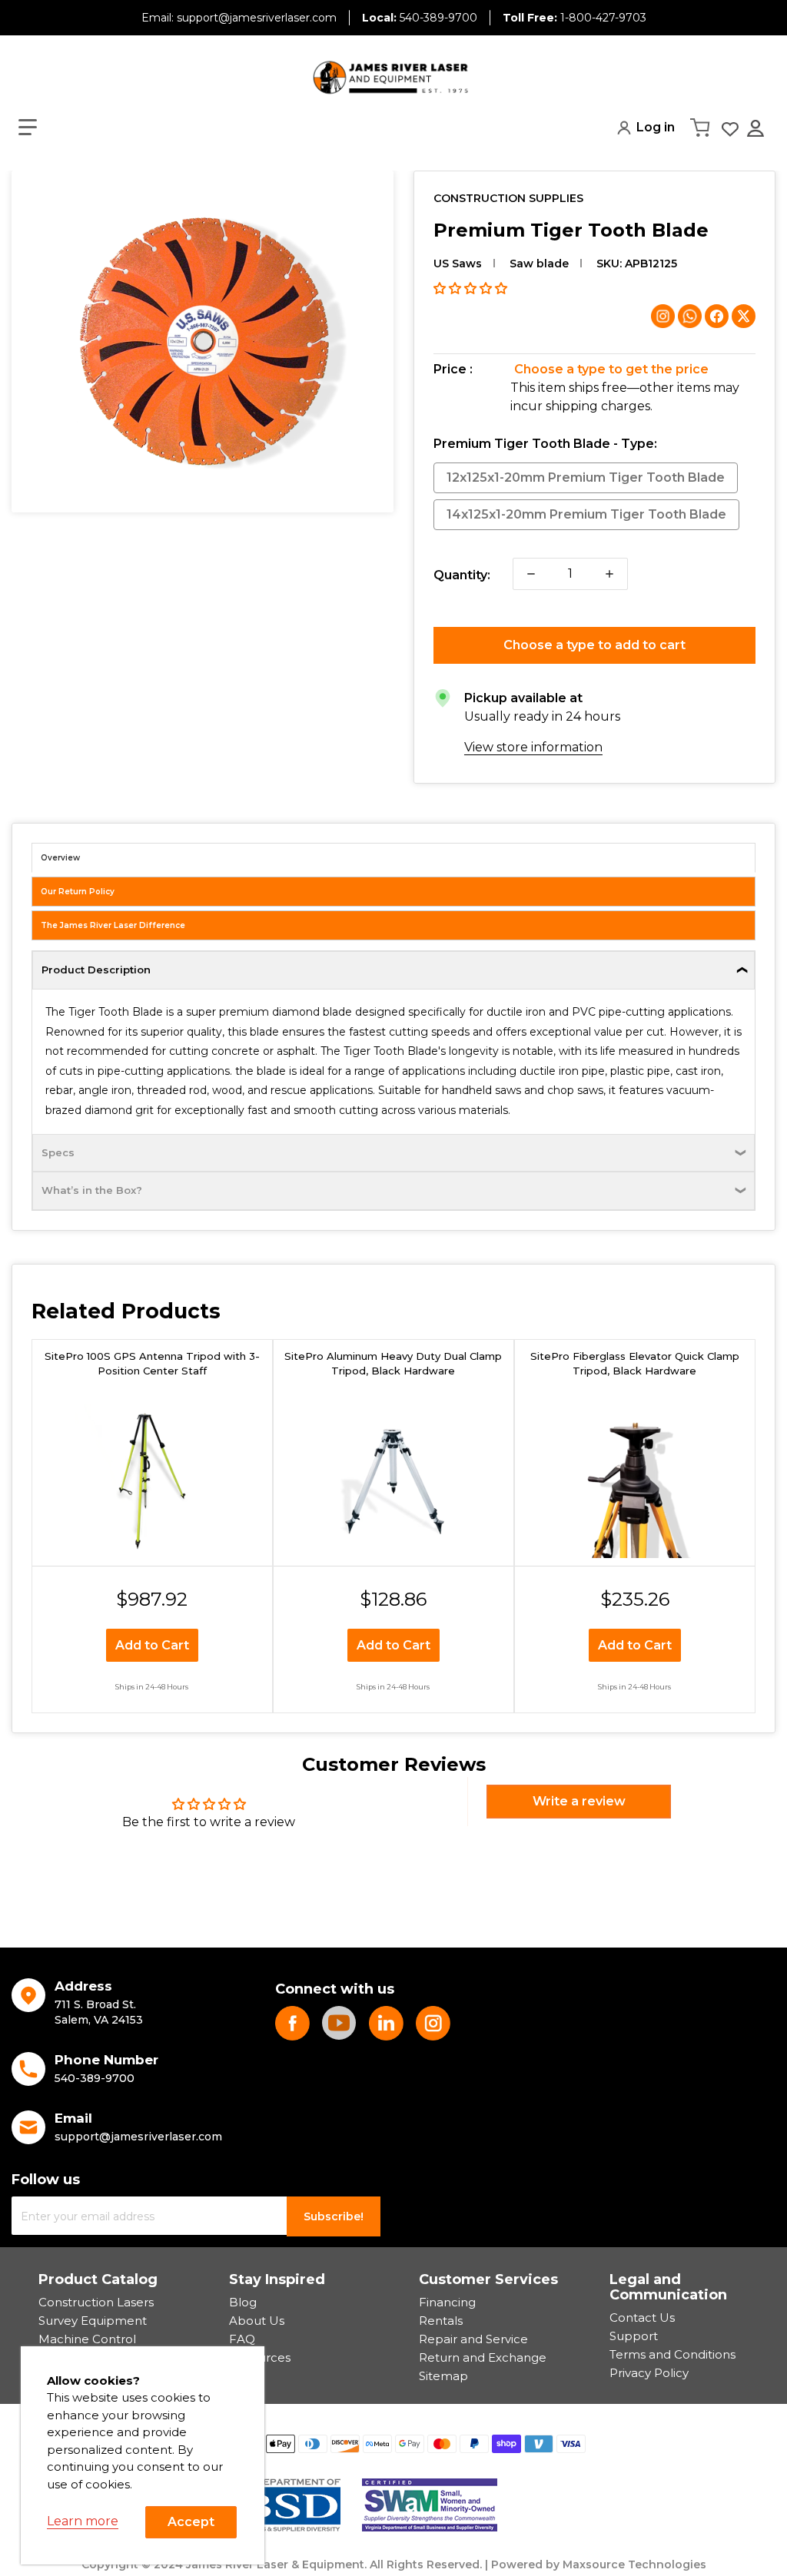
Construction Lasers (96, 2302)
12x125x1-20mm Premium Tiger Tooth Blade (586, 477)
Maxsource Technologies (634, 2564)
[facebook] (292, 2023)
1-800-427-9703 (574, 18)
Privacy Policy (649, 2372)
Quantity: (461, 575)
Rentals (441, 2320)
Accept (191, 2522)
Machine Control (87, 2339)
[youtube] (339, 2023)
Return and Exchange (482, 2357)
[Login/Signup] (757, 128)
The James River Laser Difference (113, 925)
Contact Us (642, 2317)
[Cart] (702, 127)
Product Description (96, 969)
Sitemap (443, 2376)
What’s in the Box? (92, 1190)
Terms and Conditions (672, 2354)
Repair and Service (473, 2339)
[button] (28, 127)
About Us (256, 2320)
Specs (58, 1152)
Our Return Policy (78, 892)
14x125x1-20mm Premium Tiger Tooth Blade (586, 514)
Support (633, 2336)
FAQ (242, 2339)
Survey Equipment (92, 2320)
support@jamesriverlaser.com (138, 2136)
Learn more (82, 2521)
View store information (533, 747)
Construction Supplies (508, 198)
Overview (60, 858)
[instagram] (433, 2023)
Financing (447, 2302)
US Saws (457, 263)
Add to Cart (152, 1645)
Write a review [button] (579, 1801)
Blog (243, 2302)
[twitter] (386, 2023)
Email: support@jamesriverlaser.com (239, 18)
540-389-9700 (419, 18)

## EXERCISE AIM
Find the word "Construction" in the records and pull out each line that has it.

## OUTPUT OF THE EXERCISE
Construction Lasers (96, 2302)
Construction Supplies (508, 198)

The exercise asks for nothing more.